* [Text and item location listing]
▼

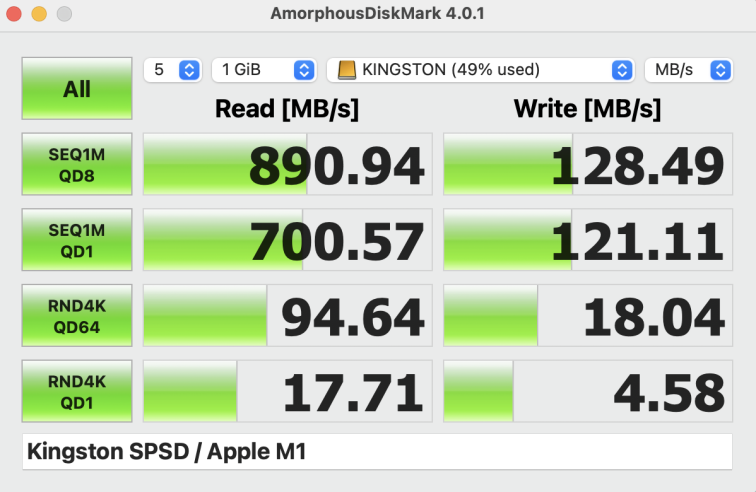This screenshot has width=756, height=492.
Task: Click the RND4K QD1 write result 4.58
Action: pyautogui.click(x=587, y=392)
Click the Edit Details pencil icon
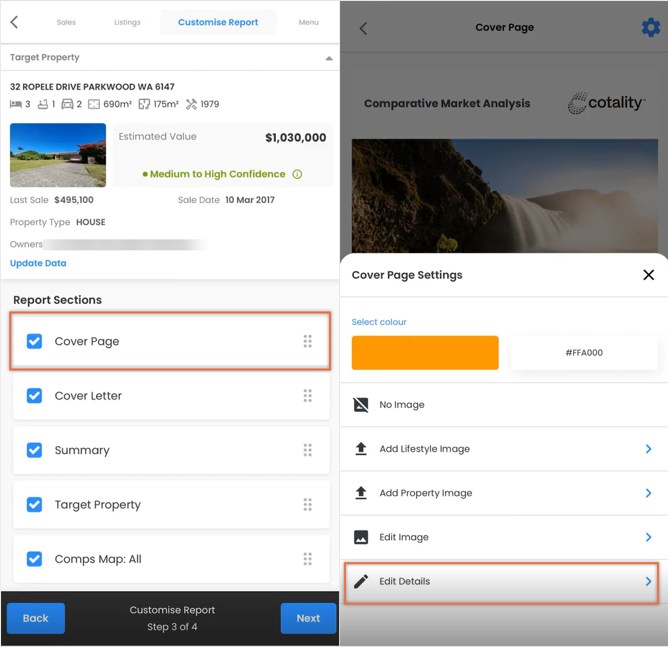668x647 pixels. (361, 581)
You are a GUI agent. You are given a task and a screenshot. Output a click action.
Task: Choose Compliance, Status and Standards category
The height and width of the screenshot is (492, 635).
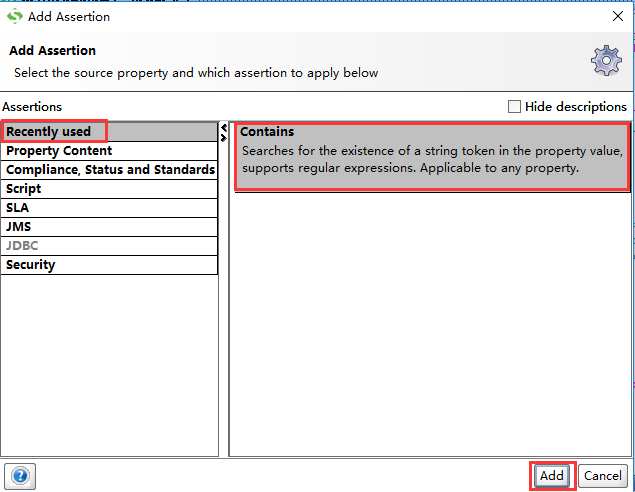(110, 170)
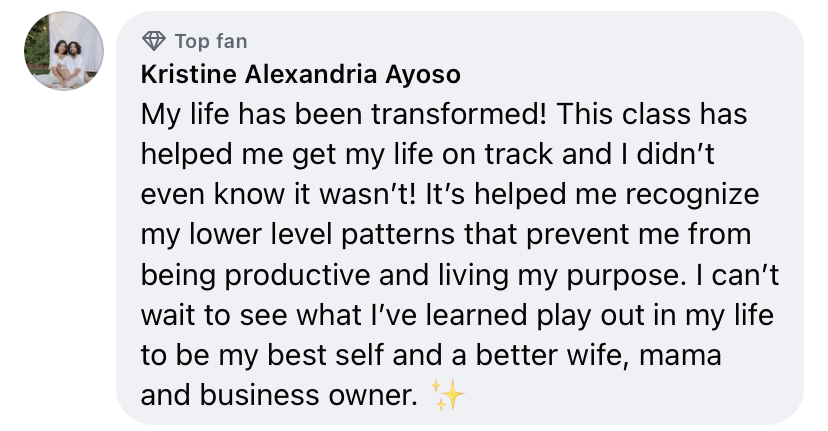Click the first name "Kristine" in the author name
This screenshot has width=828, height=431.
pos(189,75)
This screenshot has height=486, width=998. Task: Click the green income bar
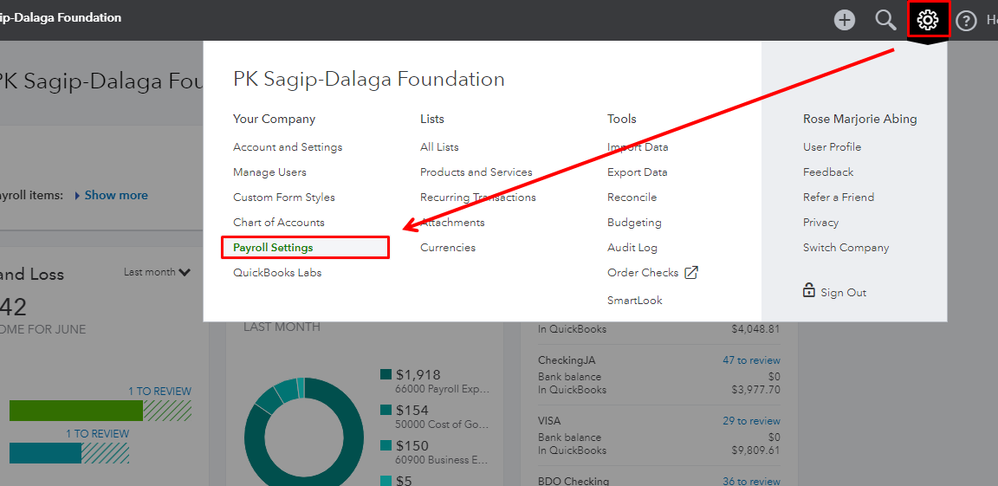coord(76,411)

▲

* [EXERCISE DETAILS] Render the listing as a Markdown table with the columns "No." and "Entry", starting at the line that contains "This screenshot has height=486, width=998." and stopping after the final line of the listing, with blank lines skipped and pictures left out.

* [ANSWER]
| No. | Entry |
|---|---|
| 1 | This screenshot has height=486, width=998. Task: Click the green income bar |
| 2 | coord(76,411) |